Write out exactly the lines from the one containing "Toggle the second checkbox starting with 'Re'" through the last line of the records below, including both.

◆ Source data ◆
BEGIN
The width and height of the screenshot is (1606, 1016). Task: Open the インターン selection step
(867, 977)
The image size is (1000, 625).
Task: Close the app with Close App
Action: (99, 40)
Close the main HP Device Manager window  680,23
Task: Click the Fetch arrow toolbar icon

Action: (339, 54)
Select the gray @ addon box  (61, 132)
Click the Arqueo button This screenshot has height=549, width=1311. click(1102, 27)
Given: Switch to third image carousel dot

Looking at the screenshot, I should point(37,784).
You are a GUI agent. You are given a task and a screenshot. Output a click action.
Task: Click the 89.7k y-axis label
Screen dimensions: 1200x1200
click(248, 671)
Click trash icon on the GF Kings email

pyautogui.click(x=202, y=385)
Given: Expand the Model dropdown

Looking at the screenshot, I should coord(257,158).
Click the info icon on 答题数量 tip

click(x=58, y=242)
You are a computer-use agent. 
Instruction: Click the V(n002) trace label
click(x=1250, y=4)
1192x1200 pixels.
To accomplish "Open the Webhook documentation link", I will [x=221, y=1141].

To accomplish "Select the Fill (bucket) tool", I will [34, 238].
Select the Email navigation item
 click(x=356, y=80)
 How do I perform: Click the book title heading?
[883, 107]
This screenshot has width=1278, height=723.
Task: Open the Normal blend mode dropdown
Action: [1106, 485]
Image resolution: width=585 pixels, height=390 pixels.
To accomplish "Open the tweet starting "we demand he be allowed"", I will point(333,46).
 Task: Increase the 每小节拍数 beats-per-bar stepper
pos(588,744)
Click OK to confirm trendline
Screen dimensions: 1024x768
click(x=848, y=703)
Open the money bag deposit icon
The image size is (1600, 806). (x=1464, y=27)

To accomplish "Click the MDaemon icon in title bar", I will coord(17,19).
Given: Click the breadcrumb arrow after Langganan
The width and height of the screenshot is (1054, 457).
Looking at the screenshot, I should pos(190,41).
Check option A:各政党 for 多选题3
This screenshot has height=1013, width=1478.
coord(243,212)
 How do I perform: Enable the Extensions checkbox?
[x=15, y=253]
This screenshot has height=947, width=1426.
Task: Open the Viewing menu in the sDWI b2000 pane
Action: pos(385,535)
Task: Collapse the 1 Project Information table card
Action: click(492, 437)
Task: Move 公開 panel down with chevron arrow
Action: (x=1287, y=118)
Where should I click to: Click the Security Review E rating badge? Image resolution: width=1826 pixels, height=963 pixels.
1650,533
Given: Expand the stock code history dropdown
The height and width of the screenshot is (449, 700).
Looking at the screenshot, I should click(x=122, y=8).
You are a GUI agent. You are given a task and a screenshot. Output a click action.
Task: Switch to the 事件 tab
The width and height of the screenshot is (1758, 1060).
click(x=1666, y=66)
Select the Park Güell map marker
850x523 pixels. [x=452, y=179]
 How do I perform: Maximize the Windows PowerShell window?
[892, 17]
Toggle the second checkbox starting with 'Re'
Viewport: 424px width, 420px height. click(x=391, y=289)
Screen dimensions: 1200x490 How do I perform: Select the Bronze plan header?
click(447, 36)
END
◆ Problem solution ◆
Toggle the second checkbox starting with 'Re'
Viewport: 424px width, 420px height. click(x=391, y=289)
Screen dimensions: 1200x490 How do I perform: Select the Bronze plan header?
click(447, 36)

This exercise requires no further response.